Un fiorellino nero

Trovo Anna alla stazione di Lugano. La ritrovo anche nel tempo. Anni Sessanta: nel cortile della ricreazione gli scolari giocano ai quattro cantoni sotto i gelsi. Sono  maestro elementare; Parisienne al labbro come James Dean, guardo Anna, che insegna in seconda. Ora, dopo tutti quegli anni, ci ritroviamo a parlare nello scompartimento del Tilo: famiglia, malattie, gli anni che passano. Un piccolo angioma fiorisce sulle nostre labbra. Un fiorellino nero.

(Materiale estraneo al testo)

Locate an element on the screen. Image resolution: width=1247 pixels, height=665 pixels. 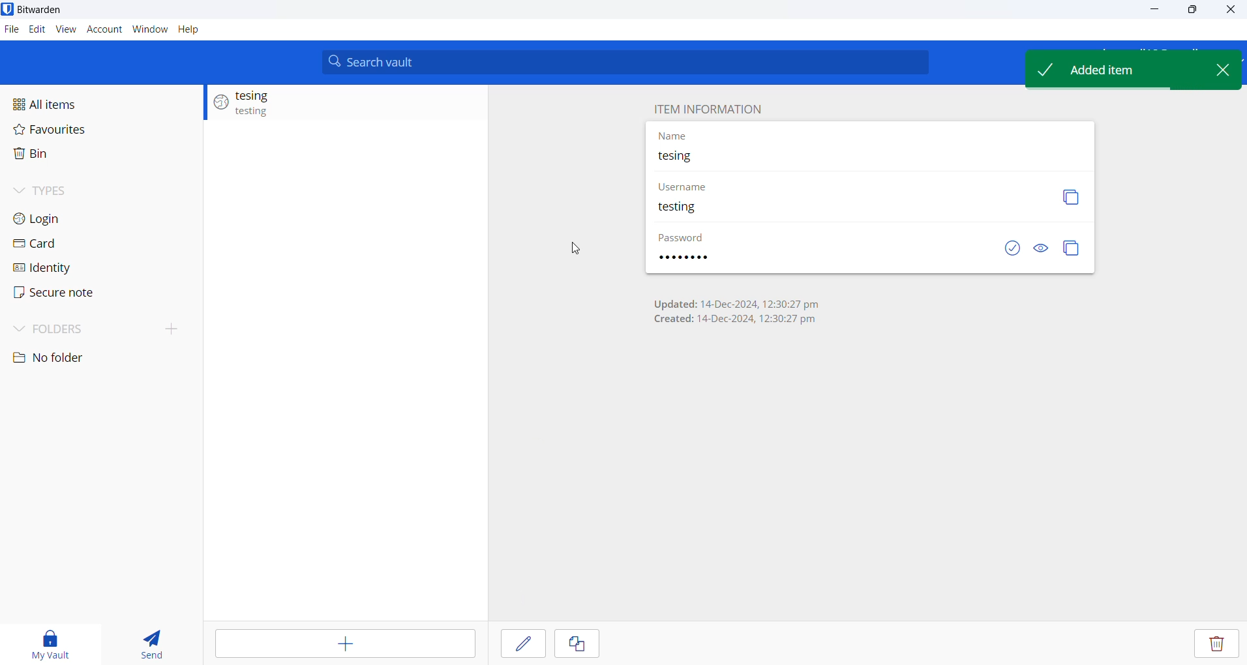
All items is located at coordinates (74, 103).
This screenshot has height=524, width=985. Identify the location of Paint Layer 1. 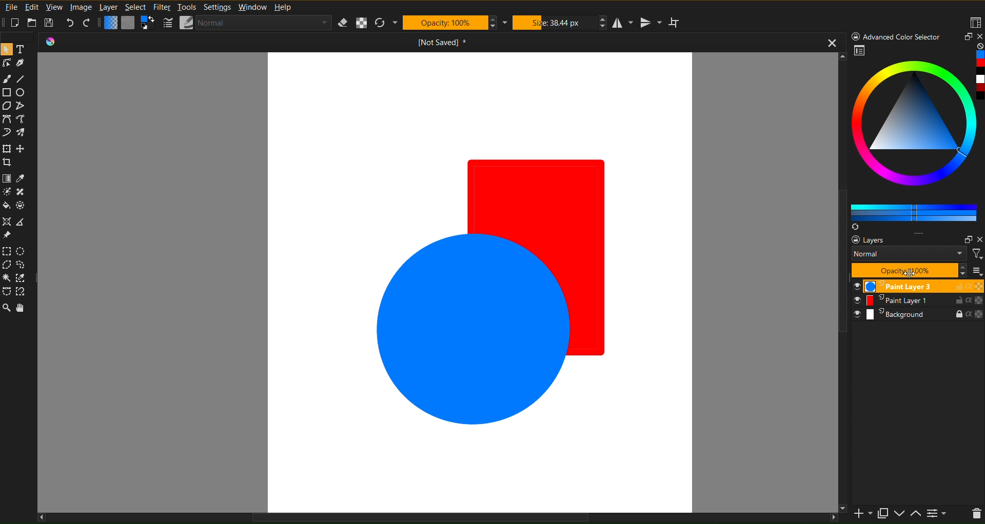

Si chiacchiera. Nel finestrino brillano le mille luci della notte d'autunno. I lucci tacciono sotto le onde, i nostri pensieri più nascosti. Ma nello scompartimento accanto due voci rompono l'incanto.
Voci? Sono due ragazze sguaiate che interpretano - ma senza ironia - una canzoncina bambinesca emessa da un apparecchio tenuto tra le mani. Hanno qualcosa delle papere da fumetto nelle facce inespressive, nei corpi obesi, negli acuti squittii. E dietro gli squittii si sente il vuoto. Le luci si spengono nel finestrino, con i nostri pensieri. Anna prova  a protestare. Niente da fare. Anzi, le ragazze alzano il volume. Ci spostiamo in fondo alla carrozza.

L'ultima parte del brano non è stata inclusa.